[Requirement] Please put every line of the items below into a numbered list, skipping blank lines and leaving the pictures out.

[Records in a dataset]
──────────────────────────────

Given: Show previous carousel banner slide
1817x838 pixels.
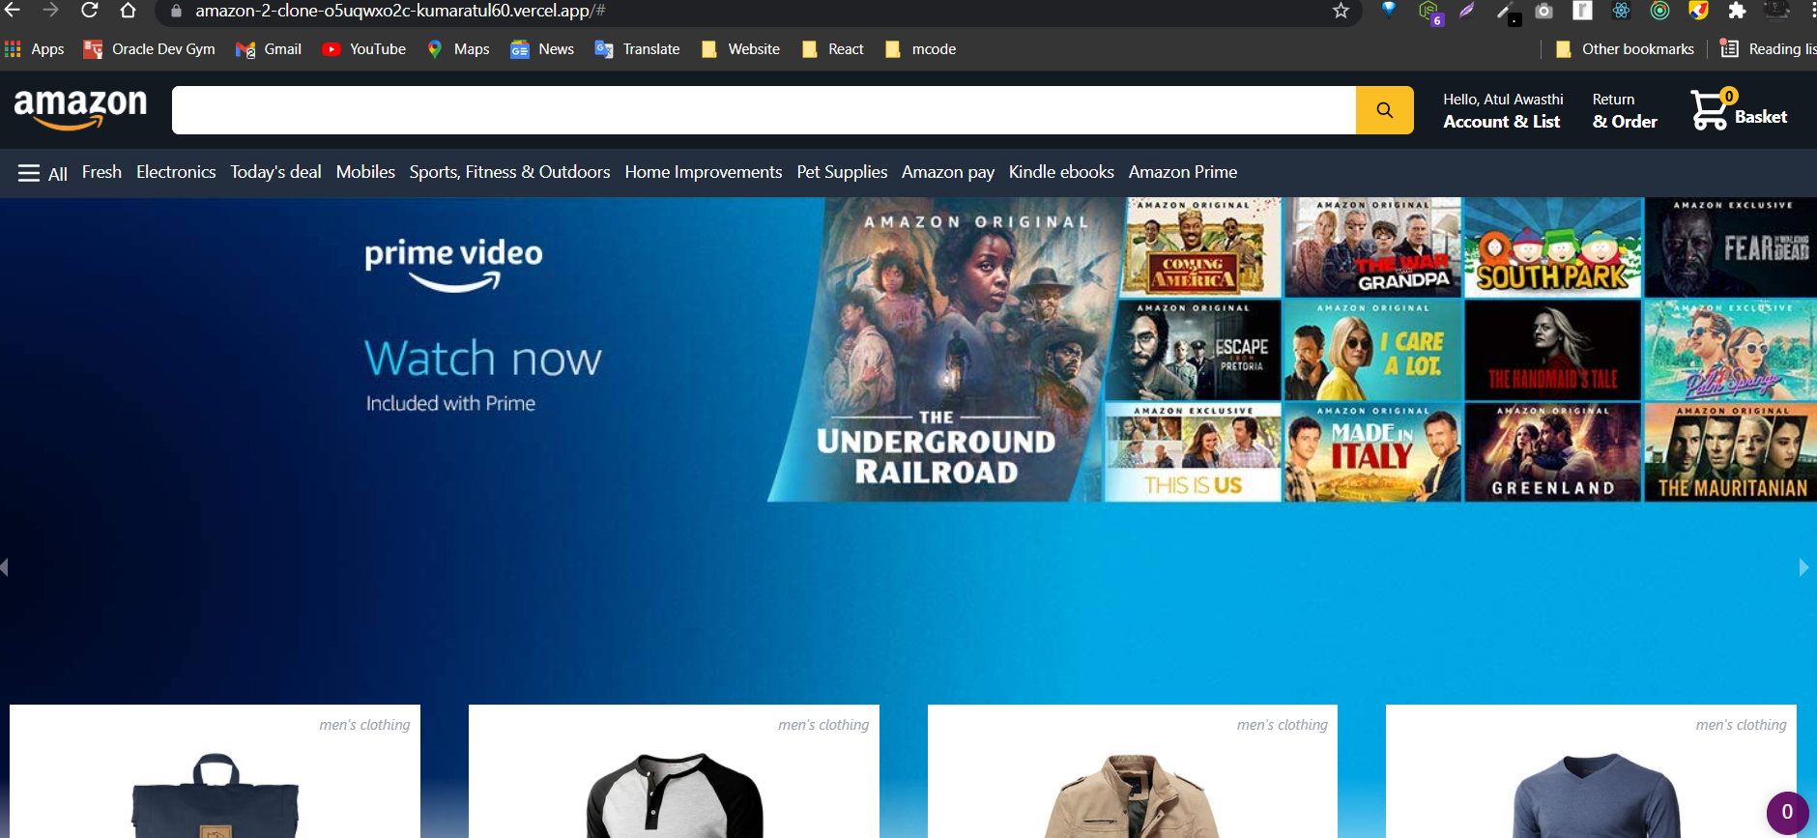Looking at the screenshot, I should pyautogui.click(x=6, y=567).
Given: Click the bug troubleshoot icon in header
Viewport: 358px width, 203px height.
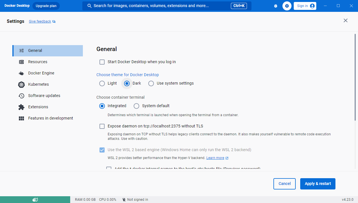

──────────────────────────────

[Result]
1. Given: Show previous carousel banner slide
2. 1817x838 pixels.
3. Looking at the screenshot, I should pyautogui.click(x=6, y=567).
4. Given: Click the bug troubleshoot icon in header
5. Viewport: 358px width, 203px height.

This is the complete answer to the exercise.